**Extrait fourni**:
__________________________________________________

Passons maintenant à un bref aperçu de la manière dont un programmeur objet se poserait les problèmes.
Au scrabble, que fait-on ? On pioche des jetons, qu'on met sur les réglettes des joueurs, puis sur le plateau. Nous devons donc programmer les tribulations de différents objets de type jeton.
Le plateau est formé de cases, qui ont différentes caractéristiques (leur emplacement, leur valeur, le fait qu'elles soient vides ou occupées par des jetons...). Les cases du plateau seront elles aussi des objets maniés dans le jeu Scrabble.
Dès maintenant, remarquons que ce qui entre en compte n'est pas, pour l'essentiel, l'aspect graphique. Certes, on voit les jetons et les cases (encore que, pas toujours, il y a des jetons cachés). Mais ce n'est pas le problème, tout au moins, pas pour l'instant. Ce qui compte, pour parler comme les vrais informaticiens, c'est l'aspect fonctionnel des choses. Ce qui compte, ce sont les "choses" qu'on manipule (j'emploie un mot fourre-tout exprès, car ces "choses" peuvent être tout et n'importe quoi). Mais en l'occurrence, comme souvent, le mieux, c'est de faire simple et direct. Nos objets sont donc des jetons et des cases.
Continuons, en examinant ces objets de plus près.
Les cases : chaque case se caractérise par sa position sur le plateau (numéro de ligne, numéro de colonne), par son type de bonus, et par son contenu (le jeton qui vient éventuellement l'occuper). Accessoirement, la case se caractérise aussi par un graphisme différent (les "mots compte double" n'ont pas la même tête que les "lettre compte triple").
Les jetons : chaque jeton du jeu possède une lettre faciale, une valeur, et un emplacement (est-il dans le sac, sur la réglette de tel joueur, ou sur telle case du plateau).
Là aussi, ces quelques lignes sont bien sommaires, et ne font qu'indiquer la direction dans laquelle une analyse complète devrait être menée.
Ce qu'on peut établir dès à présent, c'est que notre jeu manipule deux types d'objets : : le type "cases", et le type "jetons". Toutefois, en bons programmeurs, nous ne parlerons pas de "types" d'objets (ce serait sans doute trop clair) mais de classes d'objets. Nous aurons donc deux classes : la classe cases, et la classe jeton. Exactement comme nous avons jusqu'à maintenant manié des objets de la classe Bouton de Commande, de la classe Case à Cocher, etc.
Chaque case du plateau, chaque jeton du jeu est donc un représentant de la classe Cases ou de la classe Jeton. Mais là encore, attention Léon : pas question de parler de "représentant", ce serait d'une vulgarité affligeante. L'usage impose le terme fleuri d'instance de classe. Nous dirons donc que les cases individuelles sont des instances de la classe Cases, et que chaque jeton est une instance de la classe Jeton. De la même façon, jusqu'à présent, chaque bouton de commande que nous avons créé était une instance de la classe Boutons de Commande. Ainsi, dans la vie courante, vous saurez dorénavant que chaque gâteau est une instance de la classe Moule à Gâteau. Pensez-y la prochaine fois que vous commanderez quelque chose dans une boulangerie. Effet 100% garanti.

__________________________________________________

**Liste des lignes**:
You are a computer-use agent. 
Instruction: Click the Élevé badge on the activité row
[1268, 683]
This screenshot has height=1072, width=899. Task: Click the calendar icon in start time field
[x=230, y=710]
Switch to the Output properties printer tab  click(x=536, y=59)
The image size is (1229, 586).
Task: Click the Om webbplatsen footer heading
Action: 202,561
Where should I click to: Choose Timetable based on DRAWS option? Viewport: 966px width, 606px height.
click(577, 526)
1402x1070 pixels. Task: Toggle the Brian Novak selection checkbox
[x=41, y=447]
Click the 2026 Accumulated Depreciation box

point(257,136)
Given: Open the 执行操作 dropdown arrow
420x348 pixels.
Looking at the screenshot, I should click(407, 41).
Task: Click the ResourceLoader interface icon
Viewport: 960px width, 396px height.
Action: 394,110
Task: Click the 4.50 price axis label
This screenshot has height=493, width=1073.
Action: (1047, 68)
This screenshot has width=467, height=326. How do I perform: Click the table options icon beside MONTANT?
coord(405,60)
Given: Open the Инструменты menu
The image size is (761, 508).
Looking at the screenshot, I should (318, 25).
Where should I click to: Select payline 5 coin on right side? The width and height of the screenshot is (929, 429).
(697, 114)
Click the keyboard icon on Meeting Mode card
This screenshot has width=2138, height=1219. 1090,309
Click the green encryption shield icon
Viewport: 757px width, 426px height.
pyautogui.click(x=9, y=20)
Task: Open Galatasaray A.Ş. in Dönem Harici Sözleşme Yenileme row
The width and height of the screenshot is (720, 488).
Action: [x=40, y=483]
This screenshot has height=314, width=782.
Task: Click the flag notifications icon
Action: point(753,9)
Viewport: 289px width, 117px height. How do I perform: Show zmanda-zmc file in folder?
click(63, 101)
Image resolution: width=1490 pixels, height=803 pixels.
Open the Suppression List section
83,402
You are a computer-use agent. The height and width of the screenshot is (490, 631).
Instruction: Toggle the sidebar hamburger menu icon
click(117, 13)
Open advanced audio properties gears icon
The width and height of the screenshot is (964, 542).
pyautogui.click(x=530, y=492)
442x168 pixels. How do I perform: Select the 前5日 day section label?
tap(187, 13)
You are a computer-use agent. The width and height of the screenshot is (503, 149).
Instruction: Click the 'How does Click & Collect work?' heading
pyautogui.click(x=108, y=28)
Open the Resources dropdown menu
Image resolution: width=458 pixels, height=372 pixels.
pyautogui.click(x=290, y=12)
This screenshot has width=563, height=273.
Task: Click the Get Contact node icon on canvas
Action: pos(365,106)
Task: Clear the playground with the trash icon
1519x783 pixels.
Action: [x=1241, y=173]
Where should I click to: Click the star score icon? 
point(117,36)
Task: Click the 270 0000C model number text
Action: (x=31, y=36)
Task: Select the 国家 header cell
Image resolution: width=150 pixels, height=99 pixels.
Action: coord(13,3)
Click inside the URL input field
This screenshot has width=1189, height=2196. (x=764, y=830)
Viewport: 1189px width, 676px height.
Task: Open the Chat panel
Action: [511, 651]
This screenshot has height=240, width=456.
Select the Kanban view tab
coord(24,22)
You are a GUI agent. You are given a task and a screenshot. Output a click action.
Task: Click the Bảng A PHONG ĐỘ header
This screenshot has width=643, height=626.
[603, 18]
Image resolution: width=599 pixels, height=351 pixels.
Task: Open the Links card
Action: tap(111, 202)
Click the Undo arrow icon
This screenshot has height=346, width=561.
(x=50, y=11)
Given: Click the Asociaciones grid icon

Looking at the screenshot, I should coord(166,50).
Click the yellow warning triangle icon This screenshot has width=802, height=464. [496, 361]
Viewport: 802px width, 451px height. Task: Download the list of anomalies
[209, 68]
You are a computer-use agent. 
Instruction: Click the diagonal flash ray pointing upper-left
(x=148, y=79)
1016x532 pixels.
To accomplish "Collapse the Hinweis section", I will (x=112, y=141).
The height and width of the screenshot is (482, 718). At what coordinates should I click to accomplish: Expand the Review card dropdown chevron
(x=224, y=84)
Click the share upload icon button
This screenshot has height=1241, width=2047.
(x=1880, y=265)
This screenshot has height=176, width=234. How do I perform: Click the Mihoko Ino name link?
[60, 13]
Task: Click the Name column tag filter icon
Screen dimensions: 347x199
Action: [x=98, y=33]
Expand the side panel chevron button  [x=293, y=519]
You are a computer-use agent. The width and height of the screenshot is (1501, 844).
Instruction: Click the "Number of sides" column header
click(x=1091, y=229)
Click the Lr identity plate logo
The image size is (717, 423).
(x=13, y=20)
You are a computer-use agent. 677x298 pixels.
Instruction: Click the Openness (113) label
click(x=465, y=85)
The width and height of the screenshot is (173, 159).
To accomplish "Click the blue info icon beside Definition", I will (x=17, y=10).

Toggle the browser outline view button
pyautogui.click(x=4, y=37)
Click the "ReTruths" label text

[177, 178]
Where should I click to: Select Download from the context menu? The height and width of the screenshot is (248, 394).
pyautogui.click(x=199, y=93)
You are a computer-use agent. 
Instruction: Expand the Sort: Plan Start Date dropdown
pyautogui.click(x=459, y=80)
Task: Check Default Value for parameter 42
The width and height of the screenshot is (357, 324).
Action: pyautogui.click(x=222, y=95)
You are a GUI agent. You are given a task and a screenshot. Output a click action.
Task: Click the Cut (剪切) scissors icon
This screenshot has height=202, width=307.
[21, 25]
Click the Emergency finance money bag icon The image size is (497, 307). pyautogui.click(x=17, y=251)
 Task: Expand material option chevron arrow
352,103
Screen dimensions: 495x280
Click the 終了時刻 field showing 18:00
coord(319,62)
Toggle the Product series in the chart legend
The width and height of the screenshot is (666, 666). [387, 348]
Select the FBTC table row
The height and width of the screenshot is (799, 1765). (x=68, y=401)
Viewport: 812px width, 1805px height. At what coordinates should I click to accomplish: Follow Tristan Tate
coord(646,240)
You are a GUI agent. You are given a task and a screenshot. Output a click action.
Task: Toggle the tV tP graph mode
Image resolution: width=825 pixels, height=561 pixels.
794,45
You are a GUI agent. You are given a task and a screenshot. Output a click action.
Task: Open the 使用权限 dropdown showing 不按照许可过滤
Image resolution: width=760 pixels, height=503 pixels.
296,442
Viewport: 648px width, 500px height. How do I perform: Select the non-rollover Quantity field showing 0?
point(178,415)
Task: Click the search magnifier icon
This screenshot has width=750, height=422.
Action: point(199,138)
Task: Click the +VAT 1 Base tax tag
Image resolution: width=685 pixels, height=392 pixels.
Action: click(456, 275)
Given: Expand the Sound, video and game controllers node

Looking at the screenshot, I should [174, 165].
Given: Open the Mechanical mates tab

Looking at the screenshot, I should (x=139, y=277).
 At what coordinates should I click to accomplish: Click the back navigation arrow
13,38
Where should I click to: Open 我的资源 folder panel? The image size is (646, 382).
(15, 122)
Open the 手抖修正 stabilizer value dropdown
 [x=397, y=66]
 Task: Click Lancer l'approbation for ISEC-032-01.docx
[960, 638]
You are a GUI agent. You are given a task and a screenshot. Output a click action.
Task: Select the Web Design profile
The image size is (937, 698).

__________________________________________________

**Consignes**:
1. Recopiez à l'identique un passage du texte sur la programmation objet appliquée au Scrabble, en commençant aux mots « Continuons, en examinant » et en vous arrêtant après les mots « case du plateau). ».
2. D'après le texte sur la programmation objet appliquée au Scrabble, quelles sont les trois caractéristiques que possède chaque jeton du jeu ?
3. Rédigez la suite du texte sur la programmation objet appliquée au Scrabble, à partir de l'endroit où il s'interrompt.

**Résultats de l'exercice**:
1.
Continuons, en examinant ces objets de plus près.
Les cases : chaque case se caractérise par sa position sur le plateau (numéro de ligne, numéro de colonne), par son type de bonus, et par son contenu (le jeton qui vient éventuellement l'occuper). Accessoirement, la case se caractérise aussi par un graphisme différent (les "mots compte double" n'ont pas la même tête que les "lettre compte triple").
Les jetons : chaque jeton du jeu possède une lettre faciale, une valeur, et un emplacement (est-il dans le sac, sur la réglette de tel joueur, ou sur telle case du plateau).

2. Une lettre faciale, une valeur et un emplacement.

3.
Enfin, chaque caractéristique d'un objet individuel (pour les cases, le numéro de ligne, le numéro de colonne, le type du bonus, etc. ou pour les jetons, la lettre représentée, le nombre de points, l'emplacement dans le jeu) est une propriété de l'objet en question. Mais ce gros mot-là, vous le connaissiez déjà.
Il va de soi qu'en plus des propriétés, nous pourrions éventuellement concevoir des méthodes pour nos objets, c'est-à-dire des traitements en quelque sorte préfabriqués sur leurs propriétés. Quoique dans l'exemple du Scrabble, aucune ne s'impose immédiatement à l'esprit ; on pourrait toujours se forcer pour en inventer, mais franchement, on n'est pas là pour imaginer des difficultés là où il n'y en a pas.
Enfin, une analyse qui serait poussée plus loin devrait également recenser les événements que chaque objet de nos nouvelles classes pourrait recevoir, et les réactions de l'application à ces événements. Là encore, je ne fais que signaler l'existence éventuelle de ce problème, car dans notre exemple, les événements classiques (clic, drag and drop, etc.) devraient largement suffire.
Parvenus à ce stade, on voit qu'en fait, on a recensé peu ou prou les mêmes choses que dans l'analyse classique. Alors pourquoi tout ce barouf ? Parce que nous avons organisé nos idées différemment, et que c'est cette organisation différente qui va nous simplifier la vie au niveau de la programmation (du moins, si l'analyse a été bien menée, que nos classes et nos propriétés sont pertinentes).
La programmation objet ne dispense d'aucune abstraction mentale nécessaire à la programmation traditionnelle. En ce sens, elle ne constitue aucun progrès. Mais elle rend l'écriture de l'application beaucoup plus proche des événements tels qu'ils se déroulent dans la réalité. Et en cela, elle permet de développer un code beaucoup plus lisible. Le travail en équipe des programmeurs sera donc plus facile à coordonner, et la structure du programme sera plus légère et plus claire. Enfin, si c'est réussi.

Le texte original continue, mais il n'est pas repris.